The saw had sliced through about half of the pipe when it snagged, and it took BP 12 hours
to free it. The company said preparations were being made to resume cutting, but it
didn’t give a timetable on when that might happen.
The plan is to fit a cap on the blown-out well at the bottom of the Gulf of Mexico to
capture most of the spewing oil; the twisted, broken pipe must be sliced first to allow a snug
fit.
“I don’t think the issue is whether or not we can make the second cut. It’s
about how fine we can make it, how smooth we can make it,” said Coast Guard Adm. Thad
Allen, the government’s point man for the crisis.
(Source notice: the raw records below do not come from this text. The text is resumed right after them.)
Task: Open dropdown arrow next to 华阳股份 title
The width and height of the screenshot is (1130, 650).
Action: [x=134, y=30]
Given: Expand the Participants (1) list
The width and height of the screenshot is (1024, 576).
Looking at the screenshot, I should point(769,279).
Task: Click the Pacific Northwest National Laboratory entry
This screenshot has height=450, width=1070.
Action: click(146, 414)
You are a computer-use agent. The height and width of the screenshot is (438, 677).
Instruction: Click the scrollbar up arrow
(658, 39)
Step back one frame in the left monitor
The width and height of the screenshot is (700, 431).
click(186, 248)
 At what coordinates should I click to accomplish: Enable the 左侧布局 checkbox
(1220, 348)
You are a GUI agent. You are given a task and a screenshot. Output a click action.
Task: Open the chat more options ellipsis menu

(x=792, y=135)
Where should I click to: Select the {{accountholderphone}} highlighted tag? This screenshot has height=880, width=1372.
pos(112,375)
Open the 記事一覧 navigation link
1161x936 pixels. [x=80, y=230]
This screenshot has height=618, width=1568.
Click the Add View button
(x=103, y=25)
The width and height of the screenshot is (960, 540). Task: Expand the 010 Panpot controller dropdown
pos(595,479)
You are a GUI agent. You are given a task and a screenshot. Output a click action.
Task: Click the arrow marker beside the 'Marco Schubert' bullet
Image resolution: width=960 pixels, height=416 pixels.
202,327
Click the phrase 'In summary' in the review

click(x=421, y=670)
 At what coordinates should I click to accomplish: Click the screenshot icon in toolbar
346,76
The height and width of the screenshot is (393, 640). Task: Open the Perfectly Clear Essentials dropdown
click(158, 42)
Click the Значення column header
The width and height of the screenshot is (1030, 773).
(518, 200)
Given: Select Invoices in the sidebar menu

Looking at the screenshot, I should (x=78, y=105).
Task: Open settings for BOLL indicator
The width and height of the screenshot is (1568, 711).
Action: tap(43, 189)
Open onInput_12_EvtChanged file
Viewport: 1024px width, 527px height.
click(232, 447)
As the edge of the slick drifted within seven miles of Pensacola’s beaches, emergency
workers rushed to link the last in a miles-long chain of booms designed to fend off the oil.
They were stymied by thunderstorms and wind before the weather cleared in the afternoon.
Forecasters said the oil would probably wash up by Friday, threatening a delicate network
of islands, bays and white-sand beaches that are a haven for wildlife and a major tourist
destination.
“We are doing what we can do, but we cannot change what has happened,” said John
Dosh, emergency director for Escambia County, which includes Pensacola.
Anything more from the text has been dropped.